• **PAGE EXCERPT**
[Start]
The Random's Had It: a Memoir of Steve Careyby Keith AbbottOne of Steve's most maddening traits was calling up (or writing) to announce he'd been in town but hadn't stopped by. His needs seemed as mysterious as his sources of income. With his veiled references, it was never clear why he had been in San Francisco. Usually he bounced from Los Angeles to New York. His earliest publishing was done with the poets around St. Marks Poetry Project; eventually he came to live there in the late 1980s. After the disintegration of the Haight-Ashbury scene, he sought some poetic community and support for his work, but yet appeared unable to quit the LA scene, which seemed to paralyze his writing.
Steve's relationship with the film industry fueled his more allusive conversations. At some time he labored at a ghostwriting job on some television hack's work. The rewrites consisted of substituting modern slang and sentences in dialogue. He once showed me outtakes from this work, quite hilarious in a ghastly way, as the original was riddled with 1940s slang (Hey sister; hotcha; what's cooking? etc.). If I remember correctly, one script was for the cop drama, Hawaii Five Oh. The screenwriter apparently paid Steve in lump sums of cash, but I doubt it was steady work.
[End]
• **BRIEF 1**
Revise the memoir of Steve Carey starting at "Steve's relationship with" and ending at "was steady work.", replacing "cop drama" with "police drama".
• **BRIEF 2**
Carry the memoir of Steve Carey forward from its final sentence.

(Rows on where targets appear)
[Start]
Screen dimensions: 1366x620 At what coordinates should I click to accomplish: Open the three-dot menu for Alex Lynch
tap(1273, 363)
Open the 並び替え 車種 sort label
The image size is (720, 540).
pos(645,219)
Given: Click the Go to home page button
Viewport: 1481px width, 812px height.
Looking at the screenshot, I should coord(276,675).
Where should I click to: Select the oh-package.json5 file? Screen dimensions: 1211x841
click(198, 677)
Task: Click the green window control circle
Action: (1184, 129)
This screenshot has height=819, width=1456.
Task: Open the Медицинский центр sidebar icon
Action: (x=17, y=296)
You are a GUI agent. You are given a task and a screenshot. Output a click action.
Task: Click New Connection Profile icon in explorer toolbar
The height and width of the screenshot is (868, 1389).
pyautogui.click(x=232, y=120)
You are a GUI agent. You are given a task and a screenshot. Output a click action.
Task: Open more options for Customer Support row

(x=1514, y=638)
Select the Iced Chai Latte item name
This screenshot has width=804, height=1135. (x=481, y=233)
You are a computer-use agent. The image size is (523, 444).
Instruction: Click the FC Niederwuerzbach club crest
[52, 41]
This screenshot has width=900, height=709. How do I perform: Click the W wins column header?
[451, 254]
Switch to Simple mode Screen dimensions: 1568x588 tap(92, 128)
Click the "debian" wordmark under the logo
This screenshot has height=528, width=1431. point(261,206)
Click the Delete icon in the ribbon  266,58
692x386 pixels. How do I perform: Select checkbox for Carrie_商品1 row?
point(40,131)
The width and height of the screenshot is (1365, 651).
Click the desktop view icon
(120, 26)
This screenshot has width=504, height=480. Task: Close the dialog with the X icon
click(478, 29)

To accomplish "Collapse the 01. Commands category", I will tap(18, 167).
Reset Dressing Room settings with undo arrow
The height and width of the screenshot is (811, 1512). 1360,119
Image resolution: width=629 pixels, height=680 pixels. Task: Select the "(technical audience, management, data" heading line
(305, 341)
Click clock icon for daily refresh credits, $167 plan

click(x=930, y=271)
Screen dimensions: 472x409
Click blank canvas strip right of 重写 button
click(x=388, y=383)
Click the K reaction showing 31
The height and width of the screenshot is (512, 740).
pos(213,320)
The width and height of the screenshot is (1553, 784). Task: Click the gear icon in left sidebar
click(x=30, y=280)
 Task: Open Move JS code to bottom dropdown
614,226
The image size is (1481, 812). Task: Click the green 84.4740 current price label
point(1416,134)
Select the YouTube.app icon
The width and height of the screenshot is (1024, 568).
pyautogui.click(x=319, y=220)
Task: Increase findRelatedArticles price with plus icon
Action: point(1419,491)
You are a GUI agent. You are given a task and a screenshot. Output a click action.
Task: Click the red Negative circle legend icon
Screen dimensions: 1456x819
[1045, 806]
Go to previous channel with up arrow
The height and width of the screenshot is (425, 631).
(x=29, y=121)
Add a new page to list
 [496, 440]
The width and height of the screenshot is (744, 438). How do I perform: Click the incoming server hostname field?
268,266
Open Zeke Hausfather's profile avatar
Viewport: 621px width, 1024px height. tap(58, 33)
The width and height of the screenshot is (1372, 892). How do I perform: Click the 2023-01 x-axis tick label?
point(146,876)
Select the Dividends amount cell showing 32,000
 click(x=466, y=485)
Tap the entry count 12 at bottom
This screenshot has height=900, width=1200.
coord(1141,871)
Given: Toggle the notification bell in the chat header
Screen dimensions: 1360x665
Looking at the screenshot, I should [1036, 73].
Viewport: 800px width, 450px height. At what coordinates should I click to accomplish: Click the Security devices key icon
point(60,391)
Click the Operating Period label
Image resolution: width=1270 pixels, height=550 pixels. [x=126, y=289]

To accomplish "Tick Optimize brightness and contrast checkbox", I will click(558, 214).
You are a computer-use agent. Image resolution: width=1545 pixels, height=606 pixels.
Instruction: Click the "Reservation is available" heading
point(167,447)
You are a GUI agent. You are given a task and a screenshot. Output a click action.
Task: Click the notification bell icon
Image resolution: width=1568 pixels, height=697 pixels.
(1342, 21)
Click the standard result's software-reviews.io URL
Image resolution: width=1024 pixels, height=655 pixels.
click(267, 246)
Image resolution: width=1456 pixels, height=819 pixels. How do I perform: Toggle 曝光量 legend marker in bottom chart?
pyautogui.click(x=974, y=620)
[End]
• **WRITTEN ANSWER 1**
Steve's relationship with the film industry fueled his more allusive conversations. At some time he labored at a ghostwriting job on some television hack's work. The rewrites consisted of substituting modern slang and sentences in dialogue. He once showed me outtakes from this work, quite hilarious in a ghastly way, as the original was riddled with 1940s slang (Hey sister; hotcha; what's cooking? etc.). If I remember correctly, one script was for the police drama, Hawaii Five Oh. The screenwriter apparently paid Steve in lump sums of cash, but I doubt it was steady work.

• **WRITTEN ANSWER 2**
During phone call around autumn of 1977, Steve asked me for a favor. He was coming to San Francisco to collect on a pornographic screenplay that he had written. Alice in Wonderland provided the concept for this production. He asked me if, when he went in and hassled the producers, I would act as a silent muscle and back him up.
I said absolutely not. The people who made porno, I knew, usually had other people behind them, and they were seldom nice.
Steve badgered me and pleaded his case, but gave up when it was clear that I had no interest in doing this. It was one of the only times I ever heard him sound truly desperate. He insisted that he really needed to get the money.
Shortly after that, in mid-October 1977, I got a phone call; Steve was in Berkeley; "You gotta come and rescue me, Abbott."
When I asked him where he was, he didn't know, and then had to shout to someone and get the address.
At the time I was doing tree and landscape work in the Berkeley hills; the street he mentioned was on my regular routes. I agreed to come get him and left in my pickup. The address proved elusive. There seemed to be no hope of finding it. The number of the last residence on a dead end road was higher than the one Steve had given me. No continuation of the street showed up on the map and there was only a ravine where this house should have been.
Back home I called him, and he had to ask people there how to get to the place. Then I consulted the map as he gave me directions. I'd been in the right spot, but the street apparently continued on the other side of the ravine for a half a block, although this didn't show on my map. The new directions seemed plausible, so I returned to the hunt.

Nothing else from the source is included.